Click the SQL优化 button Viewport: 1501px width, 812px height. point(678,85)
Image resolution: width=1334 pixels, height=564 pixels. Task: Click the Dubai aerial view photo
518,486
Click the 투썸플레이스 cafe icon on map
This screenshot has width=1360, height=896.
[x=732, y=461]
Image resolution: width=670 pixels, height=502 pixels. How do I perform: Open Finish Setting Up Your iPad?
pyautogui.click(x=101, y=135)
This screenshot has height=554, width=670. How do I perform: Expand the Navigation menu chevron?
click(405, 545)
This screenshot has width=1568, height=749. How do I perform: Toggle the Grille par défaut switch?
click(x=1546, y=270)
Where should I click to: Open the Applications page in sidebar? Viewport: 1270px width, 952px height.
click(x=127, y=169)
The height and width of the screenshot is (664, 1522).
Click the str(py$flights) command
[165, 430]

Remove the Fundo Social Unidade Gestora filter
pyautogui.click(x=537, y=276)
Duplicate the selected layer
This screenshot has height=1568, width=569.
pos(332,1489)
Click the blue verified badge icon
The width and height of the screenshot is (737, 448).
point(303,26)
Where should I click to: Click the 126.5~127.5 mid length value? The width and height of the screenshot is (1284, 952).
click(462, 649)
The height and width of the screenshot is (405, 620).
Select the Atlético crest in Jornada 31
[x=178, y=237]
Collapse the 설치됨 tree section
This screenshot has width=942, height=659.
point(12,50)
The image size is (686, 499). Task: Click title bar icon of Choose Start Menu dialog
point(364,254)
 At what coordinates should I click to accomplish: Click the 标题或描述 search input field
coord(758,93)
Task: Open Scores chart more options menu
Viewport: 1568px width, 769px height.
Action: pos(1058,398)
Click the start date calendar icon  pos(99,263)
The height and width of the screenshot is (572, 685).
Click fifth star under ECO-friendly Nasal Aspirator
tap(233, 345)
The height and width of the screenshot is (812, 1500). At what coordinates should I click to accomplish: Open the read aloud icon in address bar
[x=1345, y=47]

## Assignment
All the entries above need to be repeated word for word.

## Result below
Click the SQL优化 button Viewport: 1501px width, 812px height. point(678,85)
Image resolution: width=1334 pixels, height=564 pixels. Task: Click the Dubai aerial view photo
518,486
Click the 투썸플레이스 cafe icon on map
This screenshot has width=1360, height=896.
[x=732, y=461]
Image resolution: width=670 pixels, height=502 pixels. How do I perform: Open Finish Setting Up Your iPad?
pyautogui.click(x=101, y=135)
This screenshot has height=554, width=670. How do I perform: Expand the Navigation menu chevron?
click(405, 545)
This screenshot has width=1568, height=749. How do I perform: Toggle the Grille par défaut switch?
click(x=1546, y=270)
Where should I click to: Open the Applications page in sidebar? Viewport: 1270px width, 952px height.
click(x=127, y=169)
The height and width of the screenshot is (664, 1522).
Click the str(py$flights) command
[165, 430]

Remove the Fundo Social Unidade Gestora filter
pyautogui.click(x=537, y=276)
Duplicate the selected layer
This screenshot has height=1568, width=569.
pos(332,1489)
Click the blue verified badge icon
The width and height of the screenshot is (737, 448).
point(303,26)
Where should I click to: Click the 126.5~127.5 mid length value? The width and height of the screenshot is (1284, 952).
click(462, 649)
The height and width of the screenshot is (405, 620).
Select the Atlético crest in Jornada 31
[x=178, y=237]
Collapse the 설치됨 tree section
This screenshot has width=942, height=659.
point(12,50)
The image size is (686, 499). Task: Click title bar icon of Choose Start Menu dialog
point(364,254)
 At what coordinates should I click to accomplish: Click the 标题或描述 search input field
coord(758,93)
Task: Open Scores chart more options menu
Viewport: 1568px width, 769px height.
Action: pos(1058,398)
Click the start date calendar icon  pos(99,263)
The height and width of the screenshot is (572, 685).
Click fifth star under ECO-friendly Nasal Aspirator
tap(233, 345)
The height and width of the screenshot is (812, 1500). At what coordinates should I click to accomplish: Open the read aloud icon in address bar
[x=1345, y=47]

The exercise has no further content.